A few weeks ago, my friend passed away. Ms. Joan, as I’ve always called her, and it feels like a betrayal to call her friend. How can a word so freely used possibly do justice to the love that I feel for her and her husband? I spent 12 wonderful years growing up next door to these wonderful people and I have been struggling every day since her death to put into words the significant role she and her husband have played in my life. Mr. Henry and Ms. Joan were my first love story. Forget Cinderella and Snow White- they are just tales. Mr. Henry and Ms. Joan? They are the love of legends. Though together most of a lifetime, they started out scandalous. One was dating someone else! But when you know, you know. And they knew. Forget pontificating sonnets and all of that junk. They listened to each other. They shared. They loved- and not just each other. They had so much love, they gave it freely and often to so many people. I was so lucky to be the recipient. That love meant always having a place to come home. After my grandfather died and my family moved away, they were my roots. They ARE my roots.

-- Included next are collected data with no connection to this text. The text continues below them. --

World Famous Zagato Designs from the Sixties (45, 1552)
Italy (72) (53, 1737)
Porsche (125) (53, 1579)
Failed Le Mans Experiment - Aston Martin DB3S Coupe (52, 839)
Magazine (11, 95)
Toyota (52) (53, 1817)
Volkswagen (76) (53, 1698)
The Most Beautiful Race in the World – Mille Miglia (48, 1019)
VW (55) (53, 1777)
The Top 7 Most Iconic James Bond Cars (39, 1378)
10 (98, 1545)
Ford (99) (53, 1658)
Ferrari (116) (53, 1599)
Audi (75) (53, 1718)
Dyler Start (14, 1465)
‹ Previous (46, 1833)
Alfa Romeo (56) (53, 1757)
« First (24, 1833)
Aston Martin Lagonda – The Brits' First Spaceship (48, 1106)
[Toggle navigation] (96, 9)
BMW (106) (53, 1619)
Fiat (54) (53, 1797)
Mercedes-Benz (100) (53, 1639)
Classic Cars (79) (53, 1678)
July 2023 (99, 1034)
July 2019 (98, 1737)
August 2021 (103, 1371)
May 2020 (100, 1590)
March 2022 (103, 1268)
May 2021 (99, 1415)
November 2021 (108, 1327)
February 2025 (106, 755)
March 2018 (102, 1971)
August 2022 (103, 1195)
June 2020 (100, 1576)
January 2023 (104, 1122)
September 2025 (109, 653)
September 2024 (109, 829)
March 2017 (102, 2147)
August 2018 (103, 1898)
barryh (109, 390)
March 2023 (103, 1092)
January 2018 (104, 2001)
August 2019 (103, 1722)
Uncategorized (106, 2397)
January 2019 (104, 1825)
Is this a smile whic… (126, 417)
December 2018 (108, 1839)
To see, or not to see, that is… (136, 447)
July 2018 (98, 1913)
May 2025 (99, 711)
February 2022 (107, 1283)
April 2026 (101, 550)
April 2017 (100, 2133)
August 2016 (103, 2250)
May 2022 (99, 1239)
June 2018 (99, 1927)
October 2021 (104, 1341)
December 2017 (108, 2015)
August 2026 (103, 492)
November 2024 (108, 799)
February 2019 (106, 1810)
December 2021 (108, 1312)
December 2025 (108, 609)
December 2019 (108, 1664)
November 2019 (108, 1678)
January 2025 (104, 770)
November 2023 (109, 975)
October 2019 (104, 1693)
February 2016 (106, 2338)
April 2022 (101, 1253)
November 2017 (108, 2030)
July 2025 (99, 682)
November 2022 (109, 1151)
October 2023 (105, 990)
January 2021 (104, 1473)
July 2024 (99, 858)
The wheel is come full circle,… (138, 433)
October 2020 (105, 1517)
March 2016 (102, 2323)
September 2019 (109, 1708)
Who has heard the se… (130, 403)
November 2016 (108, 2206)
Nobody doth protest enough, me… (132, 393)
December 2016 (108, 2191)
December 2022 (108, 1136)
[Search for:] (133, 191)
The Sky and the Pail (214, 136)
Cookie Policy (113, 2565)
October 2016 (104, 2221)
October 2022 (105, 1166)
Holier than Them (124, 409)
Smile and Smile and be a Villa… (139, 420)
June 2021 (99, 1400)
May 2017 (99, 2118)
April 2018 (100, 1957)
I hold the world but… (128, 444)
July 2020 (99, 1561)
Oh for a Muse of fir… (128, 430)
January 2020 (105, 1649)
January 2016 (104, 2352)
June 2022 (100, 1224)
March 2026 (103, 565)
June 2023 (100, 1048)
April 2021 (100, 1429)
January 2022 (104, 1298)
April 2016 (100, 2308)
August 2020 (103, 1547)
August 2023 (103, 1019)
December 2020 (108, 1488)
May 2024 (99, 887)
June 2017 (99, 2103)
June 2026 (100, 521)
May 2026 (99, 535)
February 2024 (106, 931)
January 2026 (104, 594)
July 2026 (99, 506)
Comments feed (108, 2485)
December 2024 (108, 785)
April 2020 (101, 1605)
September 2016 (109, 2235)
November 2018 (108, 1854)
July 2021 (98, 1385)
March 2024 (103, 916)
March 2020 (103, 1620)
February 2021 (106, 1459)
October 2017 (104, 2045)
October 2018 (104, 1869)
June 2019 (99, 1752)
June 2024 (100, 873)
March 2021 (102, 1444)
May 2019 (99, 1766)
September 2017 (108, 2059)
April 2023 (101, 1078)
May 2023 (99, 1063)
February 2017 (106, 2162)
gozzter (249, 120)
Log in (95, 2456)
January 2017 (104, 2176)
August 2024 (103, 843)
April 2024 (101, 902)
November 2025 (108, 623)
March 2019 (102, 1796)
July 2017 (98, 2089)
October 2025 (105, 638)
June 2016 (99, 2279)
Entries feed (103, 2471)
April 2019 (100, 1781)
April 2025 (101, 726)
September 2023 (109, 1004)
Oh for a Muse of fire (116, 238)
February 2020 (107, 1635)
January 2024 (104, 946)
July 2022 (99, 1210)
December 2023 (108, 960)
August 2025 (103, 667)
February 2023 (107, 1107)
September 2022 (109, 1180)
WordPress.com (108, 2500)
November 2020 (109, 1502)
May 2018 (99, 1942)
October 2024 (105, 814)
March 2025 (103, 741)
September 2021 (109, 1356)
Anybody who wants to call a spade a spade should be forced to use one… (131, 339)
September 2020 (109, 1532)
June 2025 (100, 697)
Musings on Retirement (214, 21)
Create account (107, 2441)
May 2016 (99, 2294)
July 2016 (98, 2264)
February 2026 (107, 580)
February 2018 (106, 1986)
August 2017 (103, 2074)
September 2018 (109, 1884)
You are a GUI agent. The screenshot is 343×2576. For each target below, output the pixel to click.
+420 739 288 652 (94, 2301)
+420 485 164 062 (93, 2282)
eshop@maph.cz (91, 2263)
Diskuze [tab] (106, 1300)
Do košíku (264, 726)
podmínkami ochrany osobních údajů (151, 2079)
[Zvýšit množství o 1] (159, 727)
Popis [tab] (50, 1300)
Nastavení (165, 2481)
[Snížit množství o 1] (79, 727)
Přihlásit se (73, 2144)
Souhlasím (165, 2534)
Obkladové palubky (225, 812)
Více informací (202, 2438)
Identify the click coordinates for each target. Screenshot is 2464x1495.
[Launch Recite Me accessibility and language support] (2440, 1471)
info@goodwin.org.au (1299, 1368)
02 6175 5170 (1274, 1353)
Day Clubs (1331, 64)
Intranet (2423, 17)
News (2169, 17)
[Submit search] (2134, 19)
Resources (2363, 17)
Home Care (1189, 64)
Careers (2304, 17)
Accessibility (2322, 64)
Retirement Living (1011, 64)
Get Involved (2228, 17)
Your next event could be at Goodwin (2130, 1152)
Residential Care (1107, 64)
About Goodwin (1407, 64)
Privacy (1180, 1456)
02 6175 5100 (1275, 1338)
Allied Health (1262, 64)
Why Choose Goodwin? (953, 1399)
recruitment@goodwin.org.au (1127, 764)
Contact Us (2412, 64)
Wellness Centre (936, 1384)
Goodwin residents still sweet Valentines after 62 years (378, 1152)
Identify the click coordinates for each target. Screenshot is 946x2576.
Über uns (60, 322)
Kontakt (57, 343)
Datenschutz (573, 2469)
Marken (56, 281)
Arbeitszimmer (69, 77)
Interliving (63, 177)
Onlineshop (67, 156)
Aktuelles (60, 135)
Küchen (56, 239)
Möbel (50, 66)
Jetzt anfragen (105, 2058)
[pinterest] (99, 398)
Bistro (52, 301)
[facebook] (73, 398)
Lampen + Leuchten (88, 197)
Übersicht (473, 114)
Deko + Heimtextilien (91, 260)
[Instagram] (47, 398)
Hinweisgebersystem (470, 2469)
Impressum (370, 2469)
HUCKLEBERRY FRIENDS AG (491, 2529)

That love they gave to me shaped so much of who I am now. Ms. Joan always took time to listen to me chatter away incessantly. I can remember being warm in her kitchen while she cooked and I talked about everything and anything that worries a young child. I didn’t know it then, but she was teaching me patience, compassion, and showing me that what I feel matters. Mr. Henry played sports with me. He’d coordinate the neighborhood children into impromptu games of baseball, basketball, whatever got us moving. He taught me to make an effort with people and great things come from that cooperation. He taught me to lead. He was an engineer- electrical, if I remember correctly- and his enthusiasm inspired a love of math and science that I still have today. I don’t remember any Halloween of years gone by, but I remember that every October 31st I would be in their foyer having my picture taken in costume. They taught me to document memories, because time passes but pictures help to bring them back to yesterday.
From this amazing couple, I learned to correspond. Don’t just sign a card, but fill it with love. I have every card they ever gave me- birthday, Christmas, wedding, condolence, graduation. Their messages always filled me up, particularly when grieving, which is another lesson they taught by demonstration. In times of victory and sorry, turn to the Bible. You will always find a verse that will speak to you. I feel remiss that it’s been a month and I haven’t reached out to Ms. Joan’s family to express my sadness and regret. It’s no excuse, but I couldn’t. I couldn’t find the words, the sentiment, the way to put into words just what a crushing loss this is, the proper tribute to such a beautiful, passionate, kind and wonderful woman. So, this morning, I finally try to do just that. Galatians 5:22 “But the fruit of the Spirit is love, joy, peace, forbearance, kindness, goodness, faithfulness” kept coming to my mind. Ms. Joan most certainly was all of these things, but that isn’t why this excerpt ebbed and flowed in my memory. When my grandmother died years and years ago, they offered this reading to me for comfort along with the words “Good people must die, but death cannot kill their name,” and the reminder that as long as we live, so will our loved ones live on in our hearts. I offer that to you, Uncle Henry. You will never know the love my family has for you and your family. The impact you and Ms. Joan had on our lives every day. Thank you doesn’t seem adequate, but it needs to be said that I am so grateful to have had your family in my life.